#### Materials provided ####
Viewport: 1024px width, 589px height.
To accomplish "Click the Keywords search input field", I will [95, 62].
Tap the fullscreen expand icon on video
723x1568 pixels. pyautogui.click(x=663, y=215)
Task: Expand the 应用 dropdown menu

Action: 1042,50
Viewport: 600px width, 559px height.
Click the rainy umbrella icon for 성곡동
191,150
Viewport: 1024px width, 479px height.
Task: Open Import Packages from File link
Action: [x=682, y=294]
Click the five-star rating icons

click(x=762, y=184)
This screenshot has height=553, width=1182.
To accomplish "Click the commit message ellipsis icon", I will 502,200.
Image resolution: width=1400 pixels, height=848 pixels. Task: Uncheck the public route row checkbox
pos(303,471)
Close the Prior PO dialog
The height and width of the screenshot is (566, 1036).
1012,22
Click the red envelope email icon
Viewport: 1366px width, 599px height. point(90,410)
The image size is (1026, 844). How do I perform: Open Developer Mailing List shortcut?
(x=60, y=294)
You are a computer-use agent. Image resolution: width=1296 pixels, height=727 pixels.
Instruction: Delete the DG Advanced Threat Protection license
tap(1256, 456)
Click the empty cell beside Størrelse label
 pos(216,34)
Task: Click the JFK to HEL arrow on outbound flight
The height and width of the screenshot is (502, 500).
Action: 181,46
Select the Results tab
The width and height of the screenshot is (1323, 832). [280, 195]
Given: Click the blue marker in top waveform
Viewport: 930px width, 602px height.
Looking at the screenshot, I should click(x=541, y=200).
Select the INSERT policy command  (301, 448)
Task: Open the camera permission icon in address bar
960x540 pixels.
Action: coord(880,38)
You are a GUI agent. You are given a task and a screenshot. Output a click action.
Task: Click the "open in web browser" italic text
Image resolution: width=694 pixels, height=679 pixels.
####
**Problem**
Repeat the whole listing above exactly.

**Written response**
Viewport: 1024px width, 589px height.
To accomplish "Click the Keywords search input field", I will [95, 62].
Tap the fullscreen expand icon on video
723x1568 pixels. pyautogui.click(x=663, y=215)
Task: Expand the 应用 dropdown menu

Action: 1042,50
Viewport: 600px width, 559px height.
Click the rainy umbrella icon for 성곡동
191,150
Viewport: 1024px width, 479px height.
Task: Open Import Packages from File link
Action: [x=682, y=294]
Click the five-star rating icons

click(x=762, y=184)
This screenshot has height=553, width=1182.
To accomplish "Click the commit message ellipsis icon", I will 502,200.
Image resolution: width=1400 pixels, height=848 pixels. Task: Uncheck the public route row checkbox
pos(303,471)
Close the Prior PO dialog
The height and width of the screenshot is (566, 1036).
1012,22
Click the red envelope email icon
Viewport: 1366px width, 599px height. point(90,410)
The image size is (1026, 844). How do I perform: Open Developer Mailing List shortcut?
(x=60, y=294)
You are a computer-use agent. Image resolution: width=1296 pixels, height=727 pixels.
Instruction: Delete the DG Advanced Threat Protection license
tap(1256, 456)
Click the empty cell beside Størrelse label
 pos(216,34)
Task: Click the JFK to HEL arrow on outbound flight
The height and width of the screenshot is (502, 500).
Action: 181,46
Select the Results tab
The width and height of the screenshot is (1323, 832). [280, 195]
Given: Click the blue marker in top waveform
Viewport: 930px width, 602px height.
Looking at the screenshot, I should click(x=541, y=200).
Select the INSERT policy command  (301, 448)
Task: Open the camera permission icon in address bar
960x540 pixels.
Action: coord(880,38)
You are a GUI agent. You are given a task and a screenshot. Output a click action.
Task: Click the "open in web browser" italic text
Image resolution: width=694 pixels, height=679 pixels.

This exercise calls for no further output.